**WHAT IS BEING ASKED:**
Retype the line with "The height and" exactly. Then retype every line after it through the end of the entries below, and nothing more, leaving out pictures.

**SUPPLIED RECORDS:**

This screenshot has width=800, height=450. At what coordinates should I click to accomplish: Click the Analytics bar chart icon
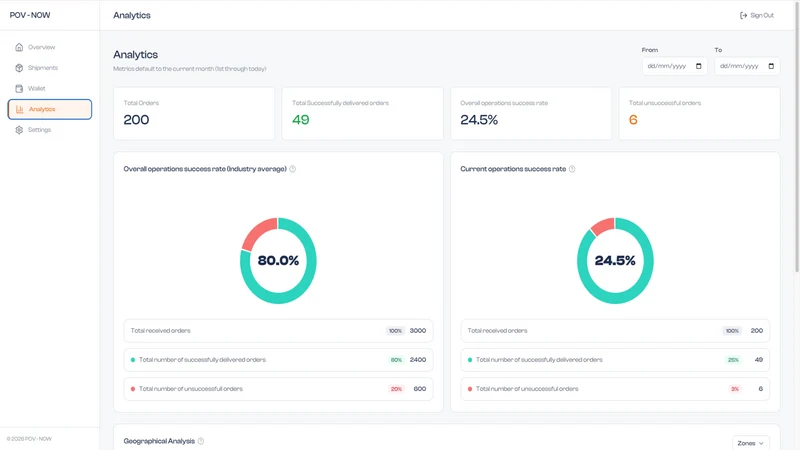pos(20,109)
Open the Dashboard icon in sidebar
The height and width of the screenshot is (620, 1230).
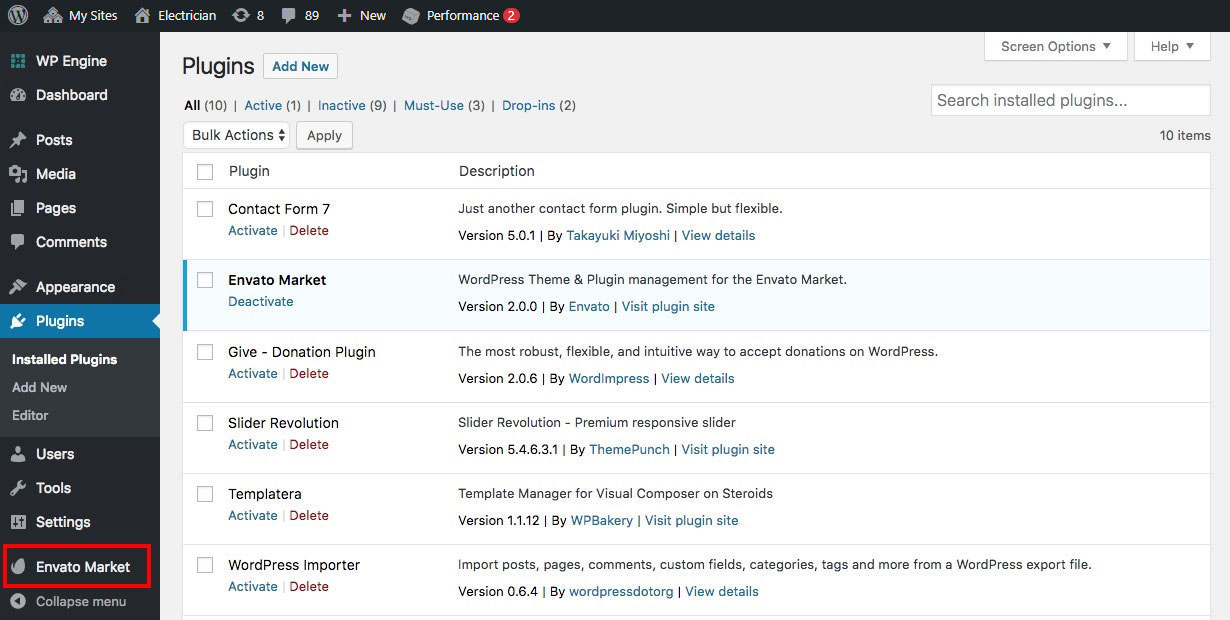click(18, 95)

**ANSWER SECTION:**
The height and width of the screenshot is (620, 1230).
click(18, 95)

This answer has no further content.